Backus v. Finkelstein

Decision Date19 November 1927
Citation23 F.2d 357
PartiesBACKUS et al. v. FINKELSTEIN et al.
CourtU.S. District Court — District of Minnesota

Harrison E. Fryberger, of Minneapolis, Minn., and Leslie H. Morse, of Mankato, Minn., for plaintiffs.

Doherty, Rumble, Bunn & Butler, of St. Paul, Minn., for defendants.

CANT, District Judge.

Since about January 1, 1915, except as hereinafter set forth, the defendants Finkelstein and Ruben, through ownership or control of a majority of the stock, have been in complete control of the management of the Miles Theater Company, a South Dakota corporation, which during all of said time has been operating a moving picture theater at Minneapolis, Minn. This theater was first known as the Miles Theater, and later as the New Garrick. On April 28, 1918, the defendant Hamm, through contract with the other individual defendants above named, acquired an interest in said Miles Theater Company, and in other organizations and property controlled by said individual defendants. Except as otherwise appears from the context, the word "defendants," when used herein, shall be deemed to refer to the three individual defendants above named. In 1920, this suit was begun by certain stockholders in said Miles Theater Company, hereinafter referred to as the corporation, and by certain others who claimed that they had been stockholders therein and that they had been induced to sell their stock through the fraud and misrepresentation of defendants.

Since the institution of the suit, various other persons claiming to be in the same class last above referred to, have been allowed to intervene therein. All those who are plaintiffs or interveners claim that defendants have grossly violated their duties as managing agents of the corporation, and that, while defendants have profited greatly thereby, the corporation and the minority stockholders have suffered grievous losses in consequence thereof. For alleged wrongs against the corporation, and losses suffered thereby, plaintiffs and interveners pray a recovery on its behalf. On account of the alleged fraud and misrepresentations whereby certain of the plaintiffs and interveners were induced to sell their stock, such parties pray that such sales be rescinded, and that they be restored to their respective positions as stockholders in said corporation.

1. The cause of action on behalf of the corporation was submitted to Hon. Wilbur F. Booth, while he was a judge of this court. 23 F.(2d) 531. Judge Booth determined conditionally that there should be a recovery on behalf of the corporation. Certain questions were definitely and finally passed upon by him and certain others were left for determination later on. By interlocutory decree the defendants were required to account with respect to various of the charges made against them on behalf of the corporation, and the matter was submitted to Special Master H. D. Irwin for the purpose of taking such accounting and reporting to the court his findings with reference thereto. Pursuant to such reference, evidence was taken at length on such accounting and the special master thereupon filed his report in such matter. Both plaintiffs and defendants filed exceptions to the report of the special master. Such exceptions, in part, have already been disposed of.

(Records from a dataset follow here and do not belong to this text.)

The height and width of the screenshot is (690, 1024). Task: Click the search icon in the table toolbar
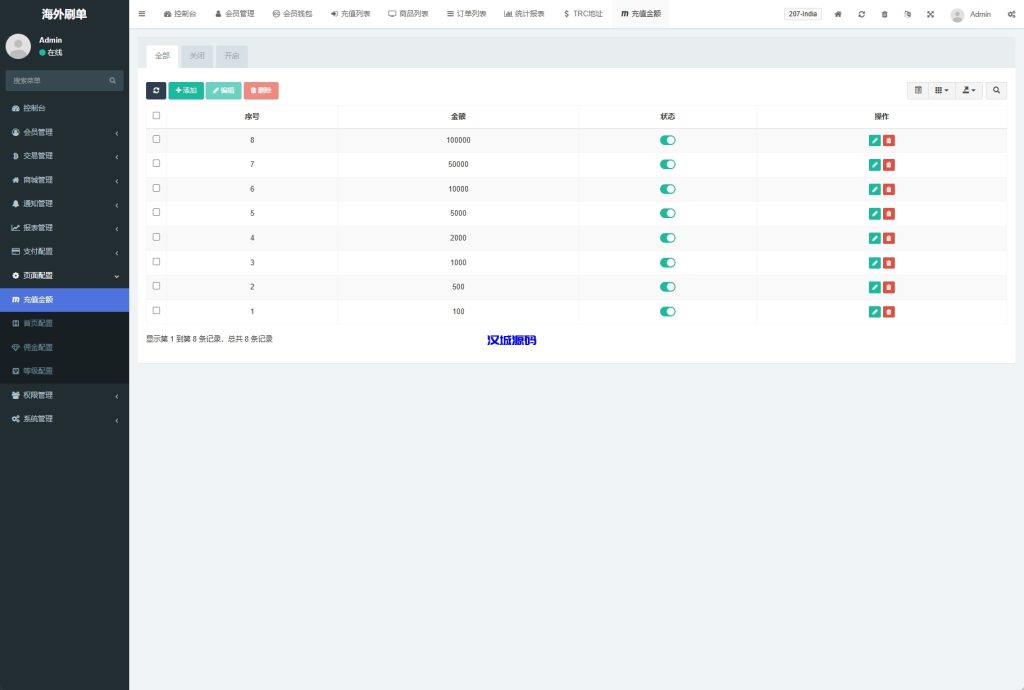point(996,90)

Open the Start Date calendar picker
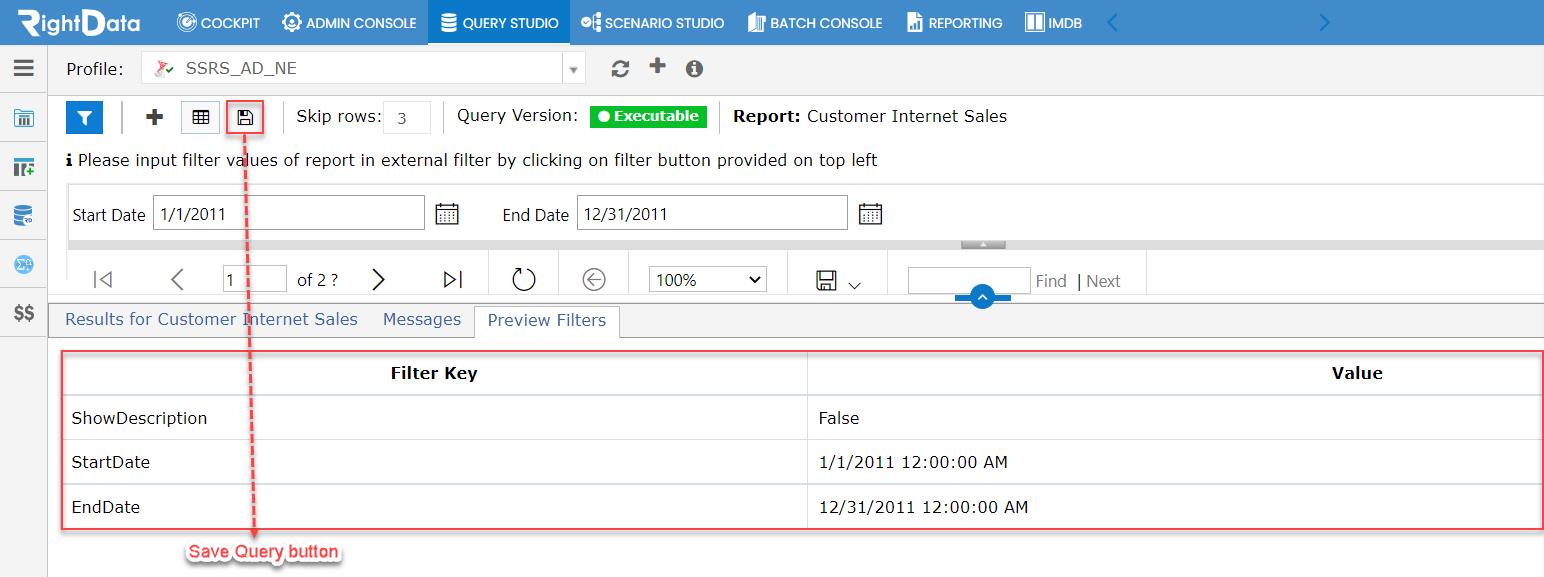pyautogui.click(x=447, y=213)
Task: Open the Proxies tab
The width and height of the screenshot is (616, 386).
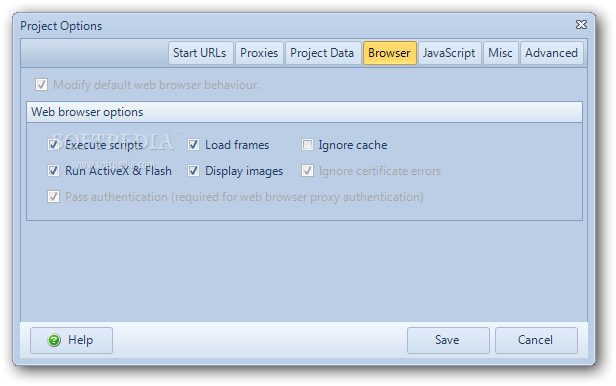Action: point(259,53)
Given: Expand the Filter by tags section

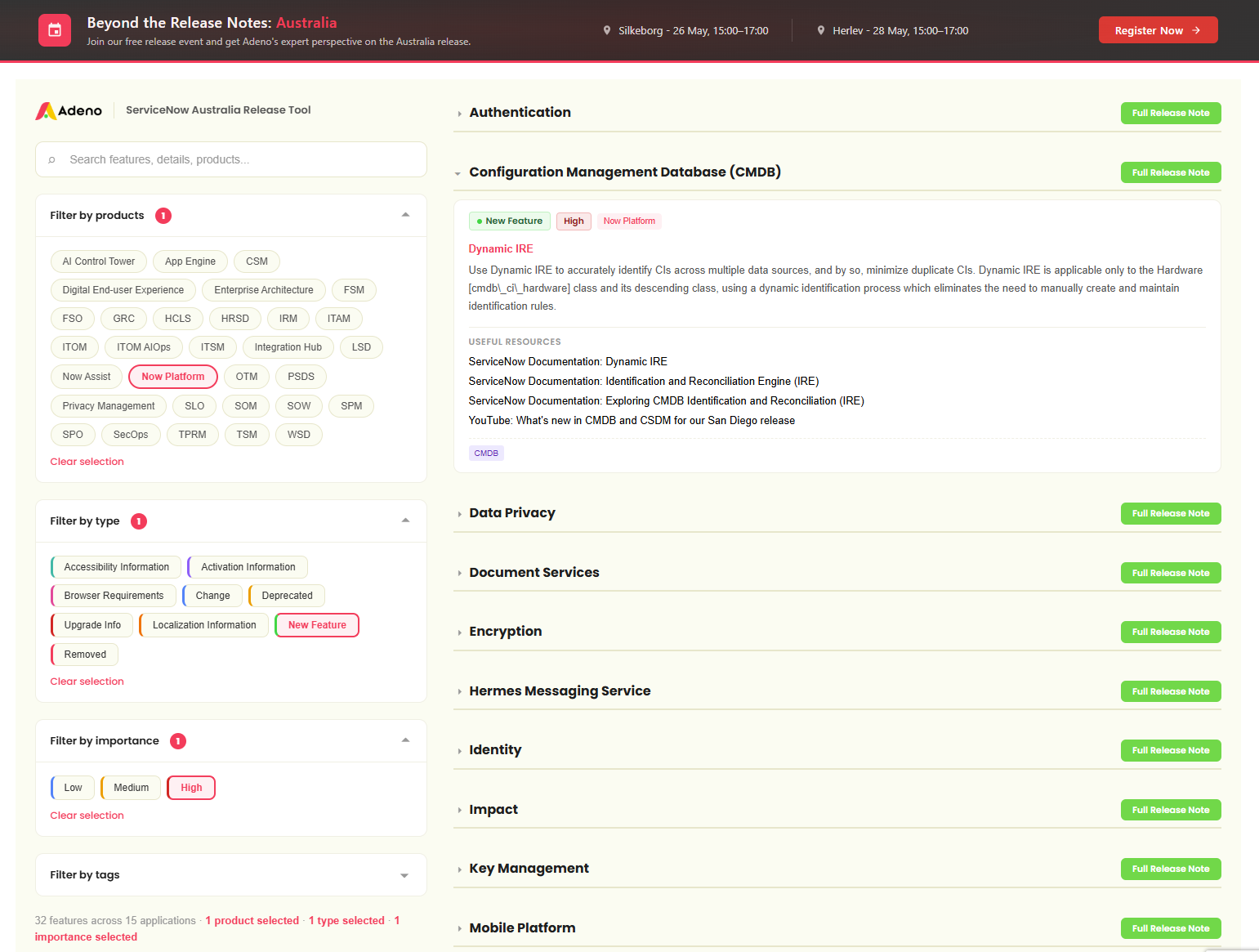Looking at the screenshot, I should click(404, 874).
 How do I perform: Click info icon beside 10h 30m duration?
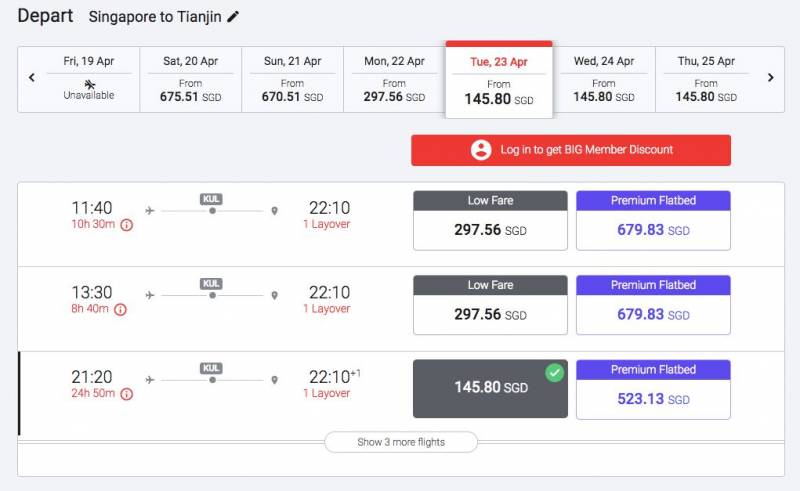tap(127, 225)
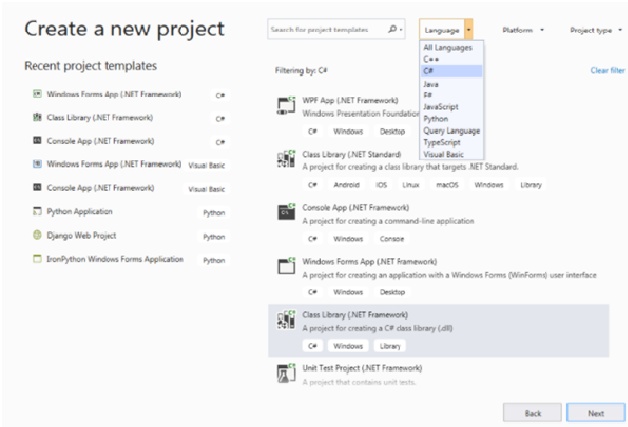This screenshot has width=628, height=427.
Task: Click the search magnifier icon in template search
Action: coord(392,29)
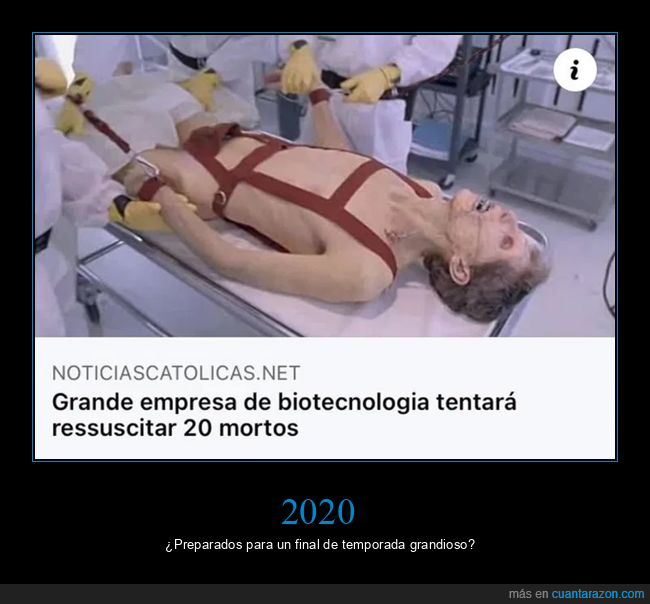This screenshot has width=650, height=604.
Task: Select caption '¿Preparados para un final de temporada grandioso?'
Action: coord(320,544)
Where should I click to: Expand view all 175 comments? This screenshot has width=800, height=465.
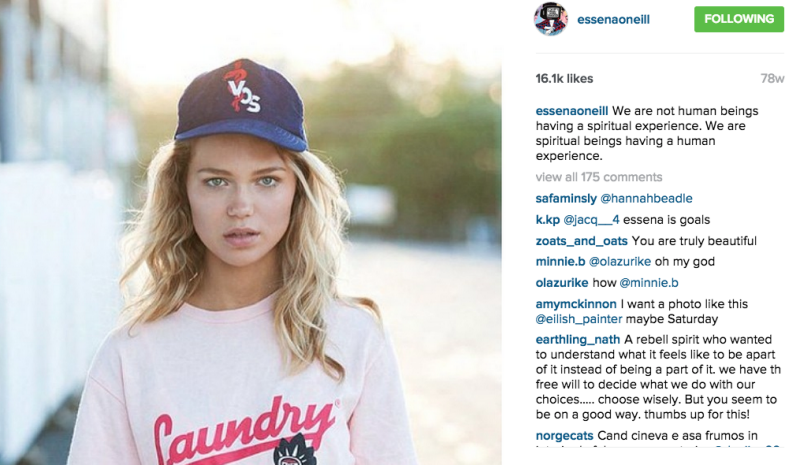tap(599, 177)
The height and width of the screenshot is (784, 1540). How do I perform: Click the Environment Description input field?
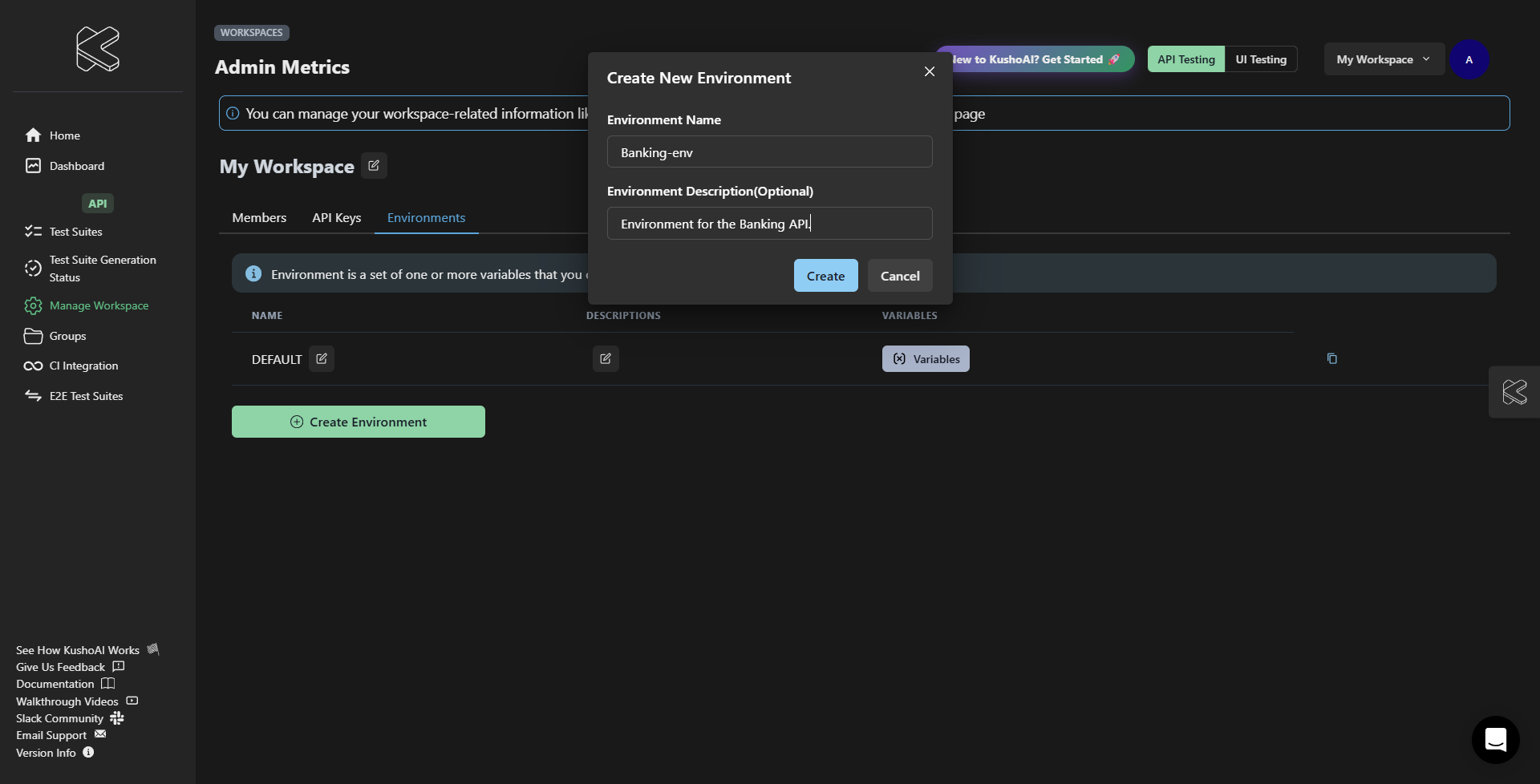pyautogui.click(x=769, y=224)
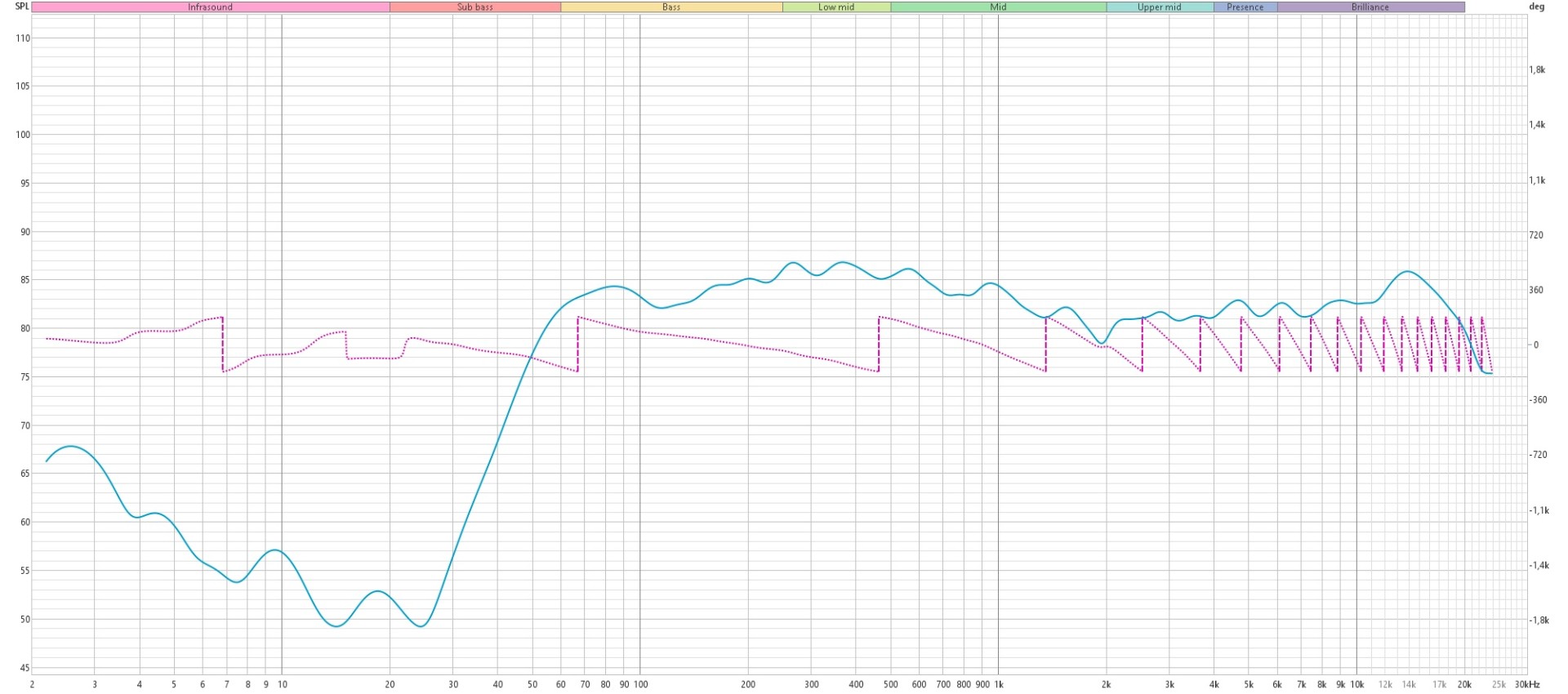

It is now ordered that the exceptions so filed, and each of them, be and they hereby are overruled, and that such report and findings be and they hereby are adopted and confirmed. This report, in large measure, affirms the claims of wrongdoing made on behalf of the corporation. The charges relating to the mortgage of $52,000 made by the corporation in 1914, and those relating to the mortgage of $250,000 made by certain other corporations, controlled by defendants Finkelstein and Ruben, in 1916, as well also as certain other matters of importance in the case, are not covered thereby. In view of the strict presumptions against defendants, which, as a matter of law, necessarily arose from the evidence, the report of the master was much more favorable to them than it might have been if the master had more fully indulged such presumptions. However, upon consideration of all thereof, the court has concluded to approve the report as made.

It is possible that defendants had no accurate knowledge or clear conception of their duties, or of what the law required of them as managing officers and owners of the majority of the stock in the corporation in question. It is at least charitable to take this view, and it may be according to the fact. It is not difficult to understand how in a somewhat vague and blind way they may have reasoned that such success as attended the corporation was largely due to their individual efforts, and therefore that they should reap the reward to the exclusion of all other persons. This may explain their course, but it fails entirely to justify or excuse. By their own conduct defendants, in large measure, have overwhelmed themselves, and they are not in a position to complain of the consequences which necessarily must follow. Neblett v. MacFarland, 92 U. S. 101, 105, 23 L. Ed. 471.

2. The rules applicable in such cases exact from those in control a high degree of diligence and good faith. The stockholders of a corporation, as such, cannot participate in shaping its policies or directing its activities from day to day. They are obliged to look to and rely upon the managing officers, who in theory of law, and as a matter of fact, represent and act for all the stockholders. Officers of a corporation, who through the ownership of a majority of the stock control its activities, occupy a fiduciary relation to the minority stockholders, and at their peril must act in the strictest good faith in guarding the interests of the latter.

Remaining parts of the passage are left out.